It was pleasant sitting about on this new and original desert island
which combined all the attractions of wild life with substantial
safety. Only its overlapping edges could wash away and as these melted
and disappeared the island gradually assumed a square and orderly
conformation; its bleak and lonely coast formed a tidy square and
looked like some truant back yard off on a holiday. What it lost in
rugged grandeur it made up in modern neatness and seemed indeed a
desert Island with all improvements.

Nestling within its stalwart and water-tight timbers it presented a
scene of varied beauty. Grasshoppers disported gayly upon its rugged
surface, occasionally leaping inadvertently into the surrounding surf
and kicking their ungainly legs in the sparkling water.
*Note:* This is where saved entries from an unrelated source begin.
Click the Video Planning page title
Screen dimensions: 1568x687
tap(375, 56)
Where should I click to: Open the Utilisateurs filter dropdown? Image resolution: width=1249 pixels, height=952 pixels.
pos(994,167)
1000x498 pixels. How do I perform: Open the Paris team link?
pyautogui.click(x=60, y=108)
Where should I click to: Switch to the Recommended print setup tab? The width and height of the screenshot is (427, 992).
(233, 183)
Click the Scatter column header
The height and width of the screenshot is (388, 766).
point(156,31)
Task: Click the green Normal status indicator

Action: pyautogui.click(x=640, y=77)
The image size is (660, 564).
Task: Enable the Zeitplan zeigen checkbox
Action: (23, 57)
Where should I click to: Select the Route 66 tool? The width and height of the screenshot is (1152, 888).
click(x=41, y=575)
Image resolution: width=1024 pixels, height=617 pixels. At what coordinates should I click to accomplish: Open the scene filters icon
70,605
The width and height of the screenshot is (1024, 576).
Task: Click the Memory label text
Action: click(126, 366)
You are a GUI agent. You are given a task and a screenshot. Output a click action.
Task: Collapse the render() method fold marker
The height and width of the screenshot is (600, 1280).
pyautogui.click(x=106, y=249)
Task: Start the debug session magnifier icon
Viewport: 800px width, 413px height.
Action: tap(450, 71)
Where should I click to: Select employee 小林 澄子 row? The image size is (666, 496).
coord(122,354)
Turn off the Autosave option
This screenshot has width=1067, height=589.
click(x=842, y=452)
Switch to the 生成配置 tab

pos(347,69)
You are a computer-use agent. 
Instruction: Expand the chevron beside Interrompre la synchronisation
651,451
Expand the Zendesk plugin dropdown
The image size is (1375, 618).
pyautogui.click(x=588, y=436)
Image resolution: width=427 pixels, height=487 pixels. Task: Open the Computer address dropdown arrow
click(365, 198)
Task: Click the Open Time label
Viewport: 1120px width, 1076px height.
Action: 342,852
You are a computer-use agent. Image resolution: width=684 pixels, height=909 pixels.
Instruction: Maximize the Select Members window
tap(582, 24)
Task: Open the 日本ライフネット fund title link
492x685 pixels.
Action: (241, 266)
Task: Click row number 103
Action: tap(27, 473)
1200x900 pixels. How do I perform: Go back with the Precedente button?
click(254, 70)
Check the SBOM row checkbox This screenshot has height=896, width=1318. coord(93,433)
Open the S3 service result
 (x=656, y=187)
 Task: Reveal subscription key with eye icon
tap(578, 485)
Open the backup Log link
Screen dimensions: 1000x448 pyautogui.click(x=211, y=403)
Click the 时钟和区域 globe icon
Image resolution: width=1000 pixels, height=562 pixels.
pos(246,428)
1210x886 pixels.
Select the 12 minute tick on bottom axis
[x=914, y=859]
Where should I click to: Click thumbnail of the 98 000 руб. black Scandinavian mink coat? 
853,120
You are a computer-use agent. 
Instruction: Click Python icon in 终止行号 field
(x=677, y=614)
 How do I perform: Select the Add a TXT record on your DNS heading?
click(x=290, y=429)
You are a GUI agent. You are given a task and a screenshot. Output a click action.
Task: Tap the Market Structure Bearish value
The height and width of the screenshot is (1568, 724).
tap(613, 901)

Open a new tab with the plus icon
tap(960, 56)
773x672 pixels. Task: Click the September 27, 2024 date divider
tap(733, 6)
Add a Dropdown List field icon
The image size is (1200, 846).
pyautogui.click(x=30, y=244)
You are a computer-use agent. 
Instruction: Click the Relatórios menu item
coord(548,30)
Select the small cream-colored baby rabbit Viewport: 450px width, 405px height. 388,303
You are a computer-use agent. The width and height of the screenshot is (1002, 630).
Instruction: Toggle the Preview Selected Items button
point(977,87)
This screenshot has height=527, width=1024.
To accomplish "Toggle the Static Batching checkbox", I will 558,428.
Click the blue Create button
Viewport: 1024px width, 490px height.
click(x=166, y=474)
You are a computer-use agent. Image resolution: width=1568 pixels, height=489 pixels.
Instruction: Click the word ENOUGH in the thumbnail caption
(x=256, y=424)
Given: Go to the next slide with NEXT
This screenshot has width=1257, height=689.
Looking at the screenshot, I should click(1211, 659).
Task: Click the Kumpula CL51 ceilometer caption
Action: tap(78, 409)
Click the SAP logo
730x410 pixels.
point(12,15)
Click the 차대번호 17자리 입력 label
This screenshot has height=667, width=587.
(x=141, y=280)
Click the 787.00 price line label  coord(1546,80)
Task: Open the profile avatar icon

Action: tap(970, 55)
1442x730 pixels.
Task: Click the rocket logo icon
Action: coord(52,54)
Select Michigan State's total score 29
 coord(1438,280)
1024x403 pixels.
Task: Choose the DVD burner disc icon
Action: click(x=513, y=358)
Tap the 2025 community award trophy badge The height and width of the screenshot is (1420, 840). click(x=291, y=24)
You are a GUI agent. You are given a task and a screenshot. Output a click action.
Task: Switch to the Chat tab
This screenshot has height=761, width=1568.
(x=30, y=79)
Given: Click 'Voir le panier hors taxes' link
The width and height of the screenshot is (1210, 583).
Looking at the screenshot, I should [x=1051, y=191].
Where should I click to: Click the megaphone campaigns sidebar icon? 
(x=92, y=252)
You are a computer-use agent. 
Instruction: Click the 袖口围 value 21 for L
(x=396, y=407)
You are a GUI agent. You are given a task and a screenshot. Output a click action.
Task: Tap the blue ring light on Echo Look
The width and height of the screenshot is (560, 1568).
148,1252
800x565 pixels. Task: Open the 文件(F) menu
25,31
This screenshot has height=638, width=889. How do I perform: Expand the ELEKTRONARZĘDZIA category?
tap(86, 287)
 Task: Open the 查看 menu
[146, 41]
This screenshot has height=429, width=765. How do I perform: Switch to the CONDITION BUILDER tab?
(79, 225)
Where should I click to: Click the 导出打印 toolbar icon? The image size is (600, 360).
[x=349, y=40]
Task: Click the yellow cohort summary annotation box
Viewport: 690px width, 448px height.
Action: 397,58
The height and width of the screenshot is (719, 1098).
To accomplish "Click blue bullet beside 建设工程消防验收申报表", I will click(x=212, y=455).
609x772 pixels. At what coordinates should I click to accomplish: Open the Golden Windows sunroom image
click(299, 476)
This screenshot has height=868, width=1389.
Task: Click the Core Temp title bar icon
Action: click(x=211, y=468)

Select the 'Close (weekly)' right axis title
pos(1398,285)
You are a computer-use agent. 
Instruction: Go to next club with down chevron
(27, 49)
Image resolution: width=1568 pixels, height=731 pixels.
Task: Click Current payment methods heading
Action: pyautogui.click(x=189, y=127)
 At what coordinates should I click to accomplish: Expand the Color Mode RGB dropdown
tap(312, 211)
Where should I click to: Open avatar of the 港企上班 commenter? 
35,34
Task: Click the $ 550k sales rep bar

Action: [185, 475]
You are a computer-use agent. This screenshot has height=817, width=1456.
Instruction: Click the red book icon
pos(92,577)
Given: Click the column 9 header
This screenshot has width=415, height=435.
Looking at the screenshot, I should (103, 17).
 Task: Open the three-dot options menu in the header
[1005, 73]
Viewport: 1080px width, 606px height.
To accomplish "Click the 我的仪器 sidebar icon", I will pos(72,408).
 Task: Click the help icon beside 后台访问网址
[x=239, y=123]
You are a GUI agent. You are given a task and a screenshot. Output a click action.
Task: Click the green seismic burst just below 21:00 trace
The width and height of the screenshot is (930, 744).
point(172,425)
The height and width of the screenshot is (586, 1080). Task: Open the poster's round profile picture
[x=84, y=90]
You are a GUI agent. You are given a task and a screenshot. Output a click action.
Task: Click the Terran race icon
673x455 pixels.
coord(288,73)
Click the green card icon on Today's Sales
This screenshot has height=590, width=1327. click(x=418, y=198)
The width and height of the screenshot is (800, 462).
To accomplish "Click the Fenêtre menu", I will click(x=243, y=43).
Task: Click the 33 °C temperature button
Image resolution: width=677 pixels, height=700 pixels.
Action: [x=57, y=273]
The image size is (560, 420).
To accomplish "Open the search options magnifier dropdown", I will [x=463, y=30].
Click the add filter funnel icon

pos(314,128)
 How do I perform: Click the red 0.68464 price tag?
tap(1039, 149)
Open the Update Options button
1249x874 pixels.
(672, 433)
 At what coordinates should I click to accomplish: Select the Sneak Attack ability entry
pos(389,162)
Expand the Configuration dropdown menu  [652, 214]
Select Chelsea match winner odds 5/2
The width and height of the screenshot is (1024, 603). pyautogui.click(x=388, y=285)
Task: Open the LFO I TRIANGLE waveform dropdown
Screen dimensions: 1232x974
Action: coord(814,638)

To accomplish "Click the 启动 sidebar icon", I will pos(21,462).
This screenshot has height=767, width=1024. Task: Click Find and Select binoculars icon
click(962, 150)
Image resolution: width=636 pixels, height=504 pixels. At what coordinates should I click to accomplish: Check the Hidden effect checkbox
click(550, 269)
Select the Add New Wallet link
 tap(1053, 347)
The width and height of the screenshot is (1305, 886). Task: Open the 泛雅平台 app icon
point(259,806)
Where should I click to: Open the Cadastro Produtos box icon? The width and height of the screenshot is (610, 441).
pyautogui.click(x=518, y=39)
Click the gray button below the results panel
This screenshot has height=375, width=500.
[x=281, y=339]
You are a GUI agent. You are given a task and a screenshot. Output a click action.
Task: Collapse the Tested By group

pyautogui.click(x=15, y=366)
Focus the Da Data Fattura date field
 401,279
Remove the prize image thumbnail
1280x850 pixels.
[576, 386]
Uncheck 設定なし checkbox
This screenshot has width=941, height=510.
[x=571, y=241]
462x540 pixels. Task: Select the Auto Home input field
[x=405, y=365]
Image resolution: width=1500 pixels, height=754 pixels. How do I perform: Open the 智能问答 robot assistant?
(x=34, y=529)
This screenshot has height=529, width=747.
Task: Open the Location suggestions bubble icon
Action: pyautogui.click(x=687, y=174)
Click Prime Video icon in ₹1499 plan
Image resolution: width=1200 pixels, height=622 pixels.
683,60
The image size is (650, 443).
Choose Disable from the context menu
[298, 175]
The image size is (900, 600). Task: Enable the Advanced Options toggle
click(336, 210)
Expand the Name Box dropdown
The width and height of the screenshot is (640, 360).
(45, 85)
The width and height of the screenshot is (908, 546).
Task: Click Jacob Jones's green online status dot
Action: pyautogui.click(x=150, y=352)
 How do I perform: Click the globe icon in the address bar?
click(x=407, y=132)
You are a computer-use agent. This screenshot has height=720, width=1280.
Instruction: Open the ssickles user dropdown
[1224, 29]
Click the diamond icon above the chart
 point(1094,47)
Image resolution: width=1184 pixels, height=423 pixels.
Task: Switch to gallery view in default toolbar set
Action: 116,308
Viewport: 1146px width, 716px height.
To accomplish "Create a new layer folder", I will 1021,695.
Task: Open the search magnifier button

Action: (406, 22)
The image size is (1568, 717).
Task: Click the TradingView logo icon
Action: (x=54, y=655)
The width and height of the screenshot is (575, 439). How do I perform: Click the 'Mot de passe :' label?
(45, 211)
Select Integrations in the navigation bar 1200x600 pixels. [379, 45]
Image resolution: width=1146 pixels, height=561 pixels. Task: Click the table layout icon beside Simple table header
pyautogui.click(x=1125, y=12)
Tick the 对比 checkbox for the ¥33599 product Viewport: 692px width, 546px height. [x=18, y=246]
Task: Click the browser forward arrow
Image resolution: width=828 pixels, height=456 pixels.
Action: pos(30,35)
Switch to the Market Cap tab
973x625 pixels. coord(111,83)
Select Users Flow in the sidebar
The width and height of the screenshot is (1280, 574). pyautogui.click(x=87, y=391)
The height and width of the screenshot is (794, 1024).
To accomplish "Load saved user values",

A pair of adventurous robins that had refused to desert the fugitive
peninsula were chirping in the little blossom-laden tree and one of
them came down and perched upon the traffic sign to prune his feathers
before retiring. Savage beetles roamed wild over the isle, and wild
angleworms, disturbed by the late upheaval, squirmed about in quest of
new homes.

The vegetation on the island appeared in gay profusion, reminding one
of the Utopian scenes of fragrant beauty which delighted the eyes of
the bold explorers who first landed on the shores of Florida.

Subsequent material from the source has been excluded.